- **RECORDS**:
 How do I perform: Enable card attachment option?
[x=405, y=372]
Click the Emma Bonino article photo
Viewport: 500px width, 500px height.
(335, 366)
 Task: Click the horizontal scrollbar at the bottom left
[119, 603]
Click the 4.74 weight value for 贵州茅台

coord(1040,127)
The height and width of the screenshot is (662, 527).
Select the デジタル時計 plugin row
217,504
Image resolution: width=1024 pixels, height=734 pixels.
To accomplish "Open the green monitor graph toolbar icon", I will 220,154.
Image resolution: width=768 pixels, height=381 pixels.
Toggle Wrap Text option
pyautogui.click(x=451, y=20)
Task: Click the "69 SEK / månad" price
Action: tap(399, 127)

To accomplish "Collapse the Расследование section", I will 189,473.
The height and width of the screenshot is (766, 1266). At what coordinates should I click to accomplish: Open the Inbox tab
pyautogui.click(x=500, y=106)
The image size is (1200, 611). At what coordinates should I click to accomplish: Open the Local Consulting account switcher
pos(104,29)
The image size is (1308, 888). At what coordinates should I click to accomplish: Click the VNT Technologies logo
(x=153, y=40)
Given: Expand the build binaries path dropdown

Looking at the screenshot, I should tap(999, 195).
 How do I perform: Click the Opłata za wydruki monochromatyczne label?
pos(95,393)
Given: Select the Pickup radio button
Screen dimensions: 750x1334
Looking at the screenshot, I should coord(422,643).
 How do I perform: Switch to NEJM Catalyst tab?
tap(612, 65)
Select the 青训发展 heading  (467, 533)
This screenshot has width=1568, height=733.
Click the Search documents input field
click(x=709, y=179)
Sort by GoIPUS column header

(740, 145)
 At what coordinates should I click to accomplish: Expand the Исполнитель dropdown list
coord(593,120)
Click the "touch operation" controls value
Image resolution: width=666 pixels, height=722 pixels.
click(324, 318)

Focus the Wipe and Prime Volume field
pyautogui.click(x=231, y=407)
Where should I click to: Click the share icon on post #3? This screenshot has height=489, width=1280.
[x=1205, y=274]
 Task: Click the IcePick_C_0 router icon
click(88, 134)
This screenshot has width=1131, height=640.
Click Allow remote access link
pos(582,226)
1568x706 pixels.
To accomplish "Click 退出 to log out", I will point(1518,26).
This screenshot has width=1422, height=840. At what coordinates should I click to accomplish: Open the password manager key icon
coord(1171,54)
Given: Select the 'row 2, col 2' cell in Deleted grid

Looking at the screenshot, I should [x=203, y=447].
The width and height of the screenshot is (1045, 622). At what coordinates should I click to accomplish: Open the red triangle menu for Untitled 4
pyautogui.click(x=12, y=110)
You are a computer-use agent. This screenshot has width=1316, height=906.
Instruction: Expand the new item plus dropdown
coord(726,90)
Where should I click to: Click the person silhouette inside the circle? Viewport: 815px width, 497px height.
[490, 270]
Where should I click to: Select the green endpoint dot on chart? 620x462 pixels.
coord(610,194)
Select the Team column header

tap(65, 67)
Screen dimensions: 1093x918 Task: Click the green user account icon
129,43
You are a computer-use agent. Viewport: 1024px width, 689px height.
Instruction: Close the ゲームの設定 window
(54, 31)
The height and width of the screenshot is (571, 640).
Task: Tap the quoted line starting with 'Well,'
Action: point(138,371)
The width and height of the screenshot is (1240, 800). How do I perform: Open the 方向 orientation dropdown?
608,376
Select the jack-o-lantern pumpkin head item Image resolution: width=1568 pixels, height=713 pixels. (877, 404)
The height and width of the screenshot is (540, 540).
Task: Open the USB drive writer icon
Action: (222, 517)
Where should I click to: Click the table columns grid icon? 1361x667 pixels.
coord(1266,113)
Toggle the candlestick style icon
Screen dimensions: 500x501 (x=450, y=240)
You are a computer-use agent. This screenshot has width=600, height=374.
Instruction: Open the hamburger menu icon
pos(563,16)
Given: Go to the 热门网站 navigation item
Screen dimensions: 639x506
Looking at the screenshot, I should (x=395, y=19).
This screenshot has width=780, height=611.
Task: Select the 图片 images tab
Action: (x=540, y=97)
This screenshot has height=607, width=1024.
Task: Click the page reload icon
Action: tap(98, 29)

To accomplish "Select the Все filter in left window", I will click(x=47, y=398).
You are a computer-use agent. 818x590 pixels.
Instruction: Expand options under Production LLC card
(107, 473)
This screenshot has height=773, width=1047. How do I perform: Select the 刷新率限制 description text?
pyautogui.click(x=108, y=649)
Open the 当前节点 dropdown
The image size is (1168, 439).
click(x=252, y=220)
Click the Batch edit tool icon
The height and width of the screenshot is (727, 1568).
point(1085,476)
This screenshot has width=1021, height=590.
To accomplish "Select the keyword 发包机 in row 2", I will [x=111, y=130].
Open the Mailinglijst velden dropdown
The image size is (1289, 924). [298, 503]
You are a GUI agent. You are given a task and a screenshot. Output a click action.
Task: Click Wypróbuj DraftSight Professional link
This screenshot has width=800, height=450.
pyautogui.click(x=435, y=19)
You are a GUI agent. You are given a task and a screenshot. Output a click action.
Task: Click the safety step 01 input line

- **INSTRUCTIONS FOR THE TASK**: Report the lines above that have the word "will" in them.

- **RESPONSE AREA**:
To accomplish "Open the green monitor graph toolbar icon", I will 220,154.
To accomplish "Collapse the Расследование section", I will 189,473.
To accomplish "Click 退出 to log out", I will point(1518,26).
To accomplish "Select the Все filter in left window", I will click(x=47, y=398).
To accomplish "Select the keyword 发包机 in row 2", I will [x=111, y=130].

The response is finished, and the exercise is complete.